MOLECULAR ANALYSIS OF CIRCULATING TUMOR CELLS AND EXTRACELLULAR VESICLES IN PATIENTS WITH NON-SMALL CELL BRONCHIAL CARCINOMA OR GLIOBLASTOMA TREATED WITH IMMUNE CHECKPOINT INHIBITORS

Treatment with immune checkpoint inhibitors represents a new effective therapeutic option for cancer patients. A major problem with this treatment is the development of primary and secondary resistance, which is why only about one third of patients benefit from therapy with immune checkpoint inhibitors alone. Both circulating tumor cells (CTCs) and extracellular vesicles (EVs) may play a critical role in mediating resistance. Tumor cells are thought to undergo an evolution from an epithelial to a mesenchymal phenotype, which is often associated with metastasis and with development of resistance to systemic therapies. EVs increasingly play an essential role as mediators of cell-cell communication in this context. In preclinical experiments, Axlein was shown to be master regulator of epithelial-mesenchymal transition, which is also involved in resistance mediation.
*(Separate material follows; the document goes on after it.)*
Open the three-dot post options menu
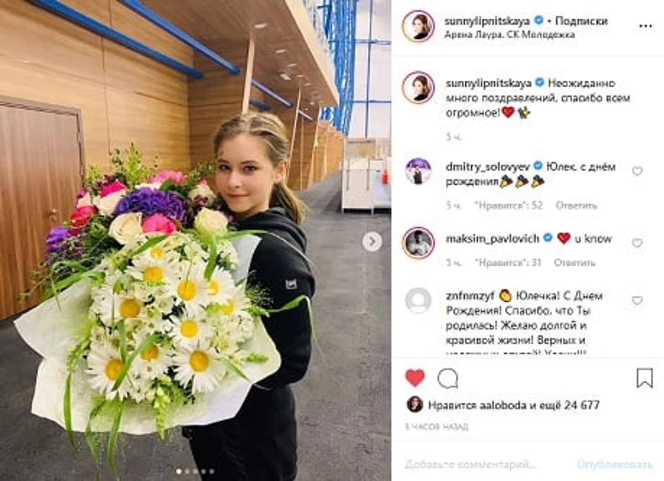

The so-called liquid biopsy is much less invasive compared to conventional biopsies and can potentially better map intratumor heterogeneity, which is a cornerstone for secondary resistance. Therefore, the liquid biopsy approach is ideally suited for serial analyses of tumor material and response under ongoing therapy can be better monitored. Since diagnostic leukapheresis (DLA) increases CTC yield, we are using it to obtain a larger number of circulating tumor cells from NSCLC patients for mulit-omics analyses. We will also test whether CTCs can be detected in this way in glioblastoma patients.

CTCs and EVs will be characterized with respect to their expression patterns at the genomic, transcriptomic, and proteomic levels and compared both between patients (response vs. non-response) and between tumor entities.